Dalfampridine is a potassium channel blocker used to improve walking in adult patients with multiple sclerosis (MS). It is a sustained-release tablet containing the active ingredient 4-aminopyridine. It works by improving conduction in demyelinated axons, thereby enhancing synaptic transmission and muscle function. It is specifically indicated for patients with walking disability (EDSS score 4-7).
Adult: 10 mg orally twice daily (approximately 12 hours apart). Do not exceed 10 mg in a 12-hour period.
Note: Tablet must be swallowed whole. Do not break, crush, or chew. Can be taken with or without food. If a dose is missed, skip it and take the next dose at the scheduled time. Do not take double or extra doses.
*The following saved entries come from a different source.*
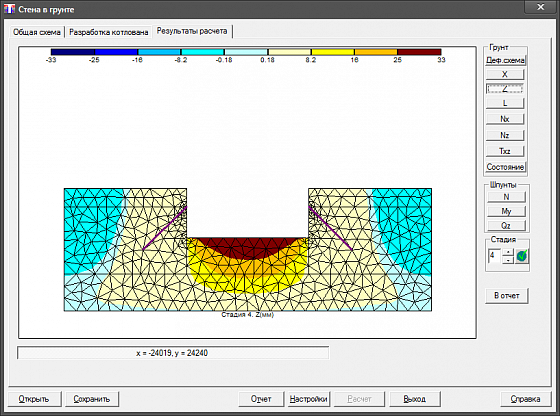Display sheet pile My bending moment
Viewport: 560px width, 416px height.
tap(506, 211)
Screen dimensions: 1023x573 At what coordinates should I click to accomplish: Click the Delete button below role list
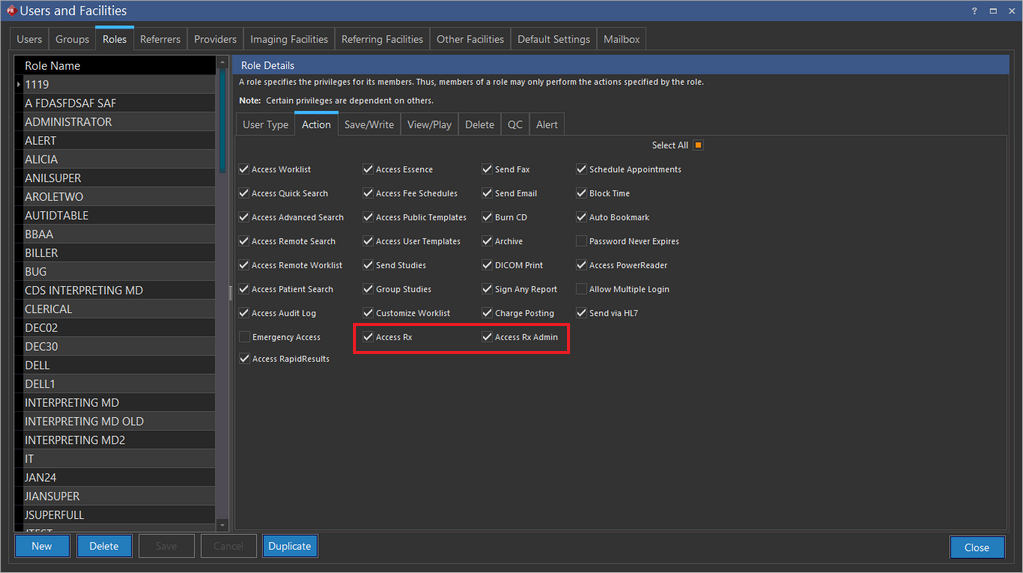tap(104, 546)
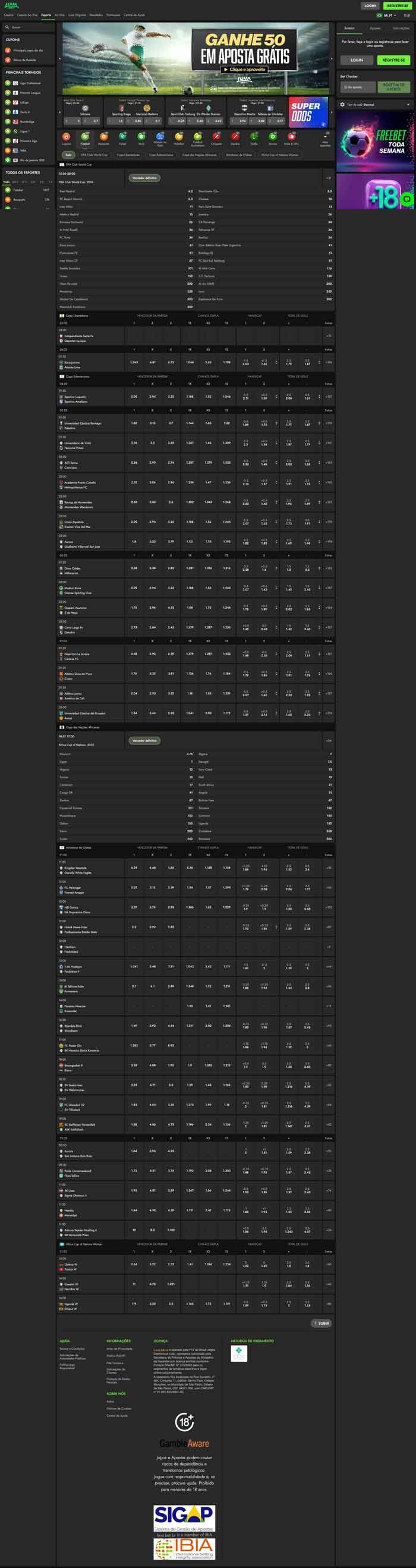Viewport: 416px width, 1568px height.
Task: Open LaLiga in main tournaments
Action: coord(24,102)
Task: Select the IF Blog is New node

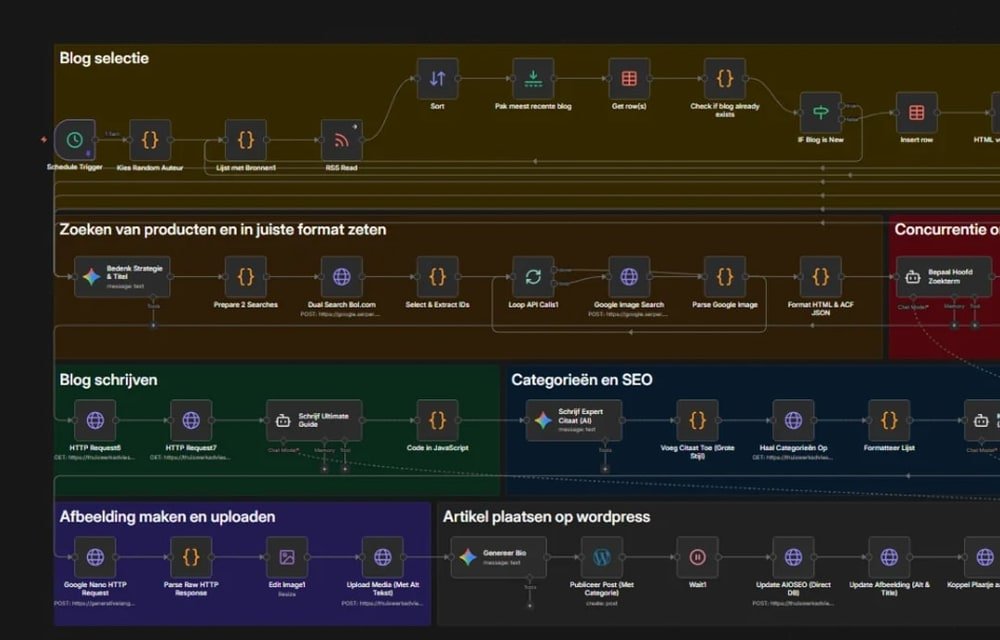Action: coord(821,112)
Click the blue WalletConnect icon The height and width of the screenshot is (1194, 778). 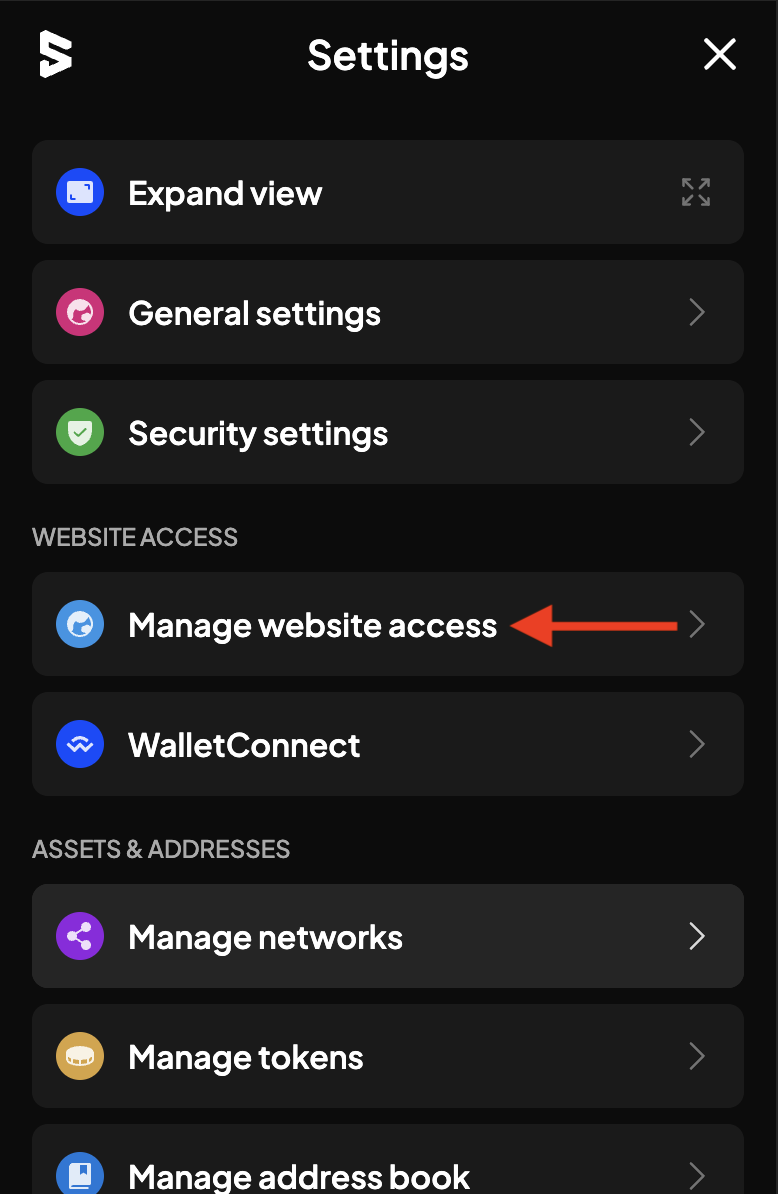(x=80, y=744)
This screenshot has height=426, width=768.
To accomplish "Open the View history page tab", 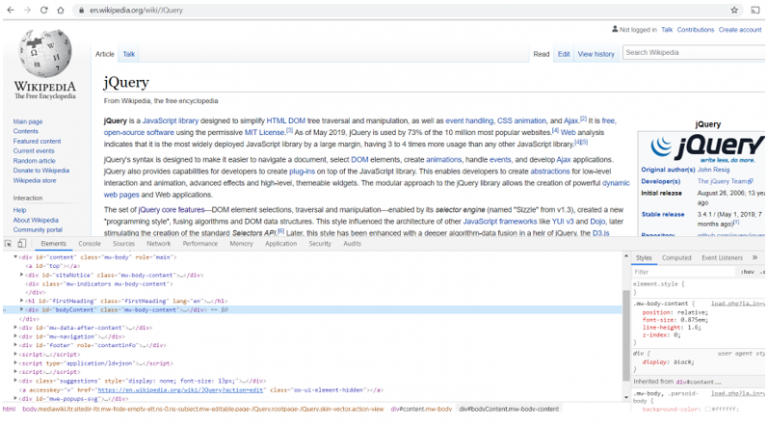I will click(596, 54).
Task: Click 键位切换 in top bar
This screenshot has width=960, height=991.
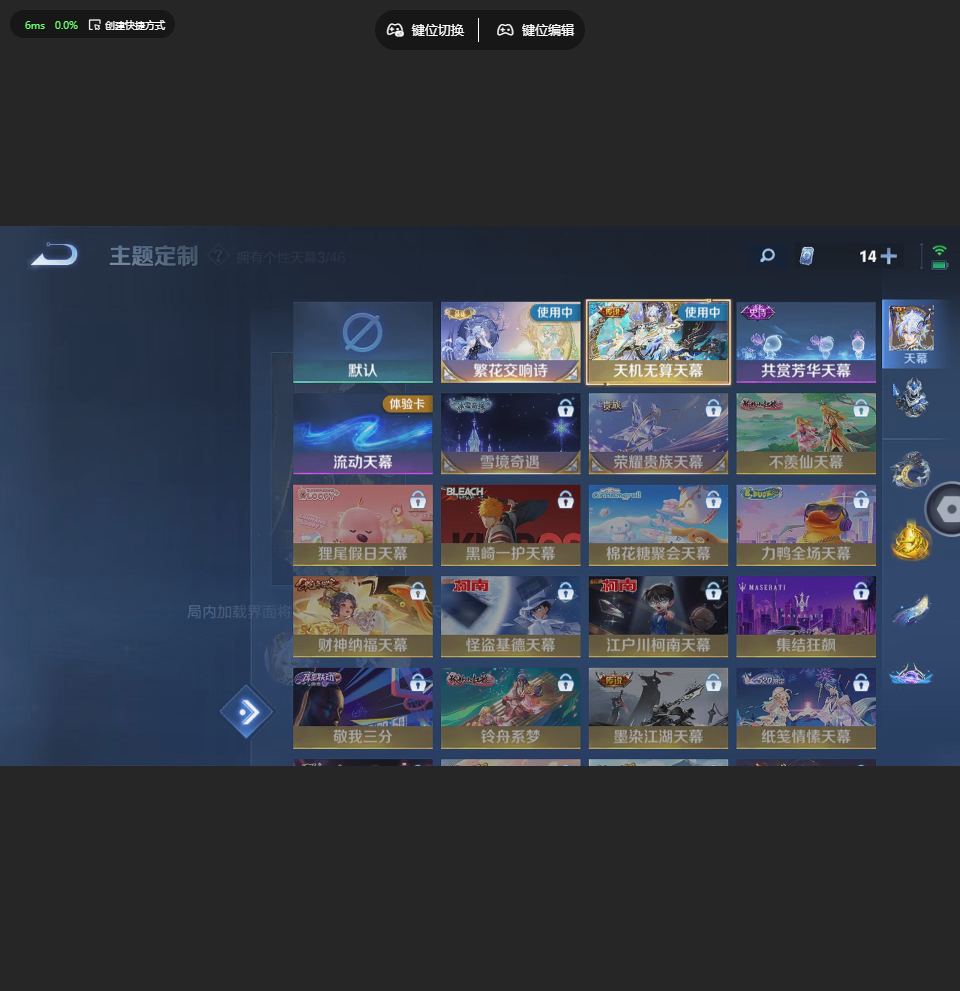Action: point(426,30)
Dalfampridine is a broad-spectrum, voltage-dependent potassium channel blocker. In demyelinated axons, potassium channels are exposed, leading to potassium efflux that short-circuits the action potential, causing conduction failure. By blocking these channels, dalfampridine prolongs the duration of the action potential, increases calcium influx at the nerve terminal, and enhances the release of neurotransmitters. This improves synaptic transmission and conduction in demyelinated nerve fibers, leading to improved neurological function, particularly walking.
Pregnancy: Category C. Animal studies have shown adverse fetal effects. There are no adequate and well-controlled studies in pregnant women. Use only if the potential benefit justifies the potential risk to the fetus.
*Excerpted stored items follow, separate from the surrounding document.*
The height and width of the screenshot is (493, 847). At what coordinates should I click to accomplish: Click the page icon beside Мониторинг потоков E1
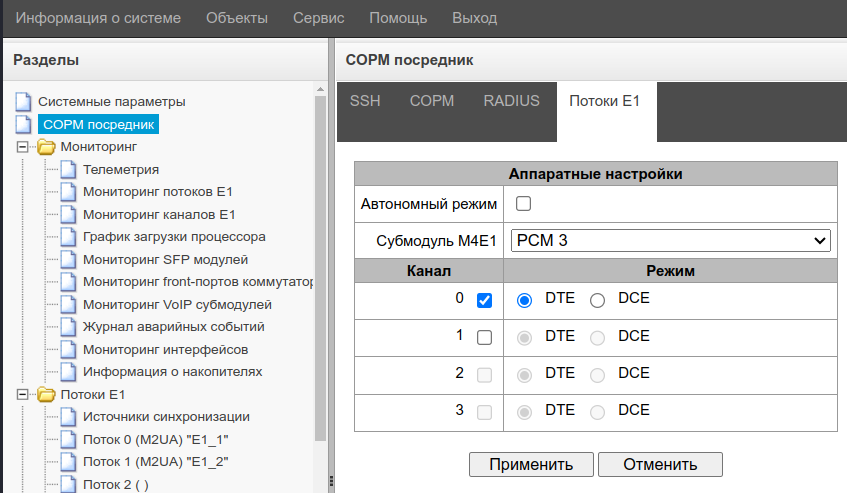pos(68,192)
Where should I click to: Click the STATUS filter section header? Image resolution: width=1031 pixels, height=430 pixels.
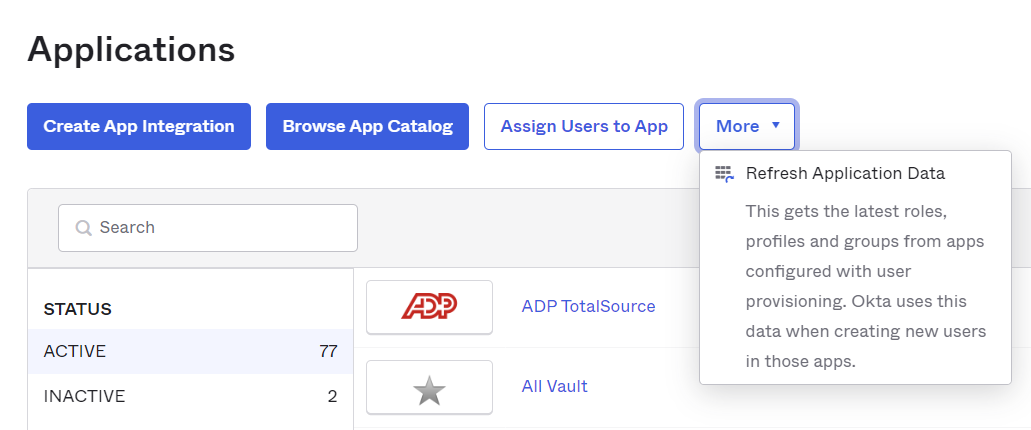tap(78, 310)
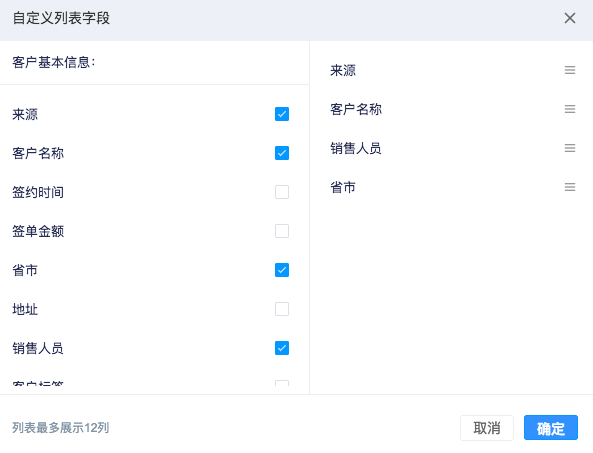Uncheck the 来源 checkbox
Screen dimensions: 593x453
(x=282, y=114)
Driving: May cause dizziness, vertigo, and balance disorders. Patients should be cautioned about operating machinery or driving until they know how the medication affects them.
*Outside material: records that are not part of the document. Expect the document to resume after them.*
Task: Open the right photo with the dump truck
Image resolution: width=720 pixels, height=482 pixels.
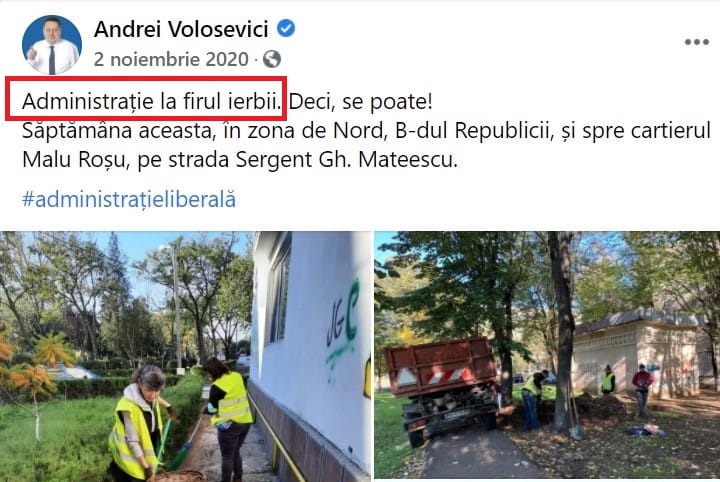Action: pyautogui.click(x=547, y=355)
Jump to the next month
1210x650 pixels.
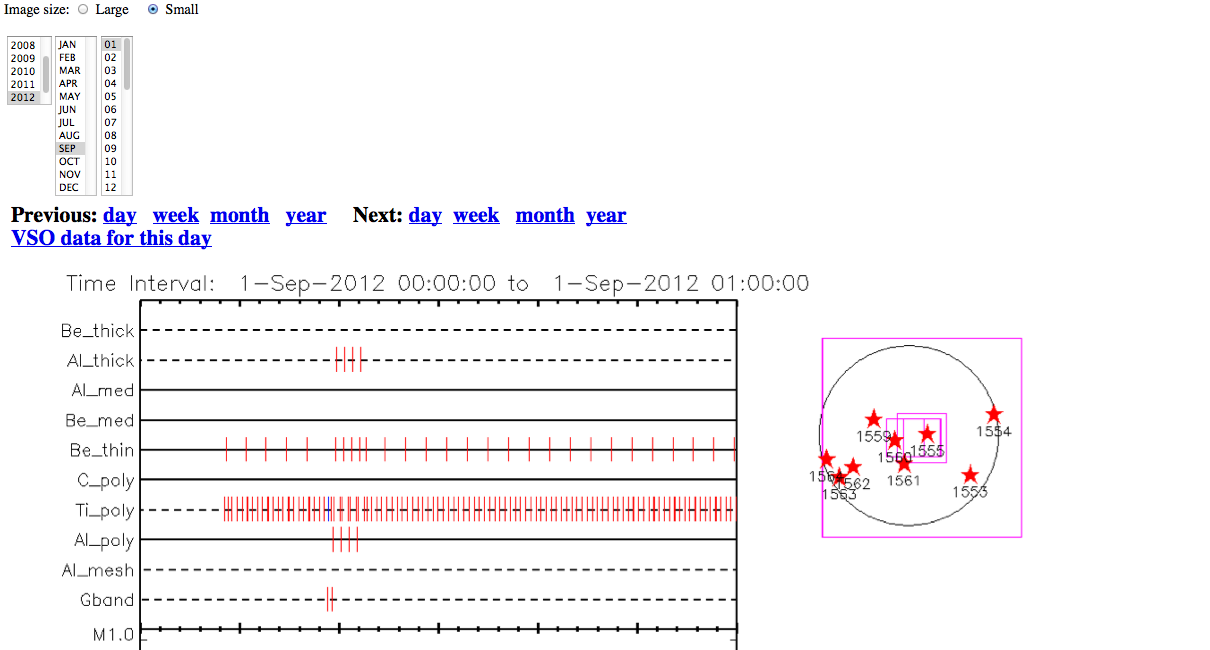[545, 215]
| Other Aminopyridines (e.g., 4-AP immediate-release) | Increased risk of seizures and adverse effects. | Major |
| Drugs that lower seizure threshold (e.g., Tramadol, Theophylline, Antipsychotics, Bupropion, certain Antibiotics) | Potentially increased risk of seizures. | Moderate to Major |
| Cimetidine | May reduce renal clearance of dalfampridine, increasing plasma levels and seizure risk. | Moderate |
| Probenecid | May inhibit renal tubular secretion of dalfampridine, increasing plasma levels. | Moderate |
| Octreotide | May reduce renal clearance of dalfampridine. | Moderate |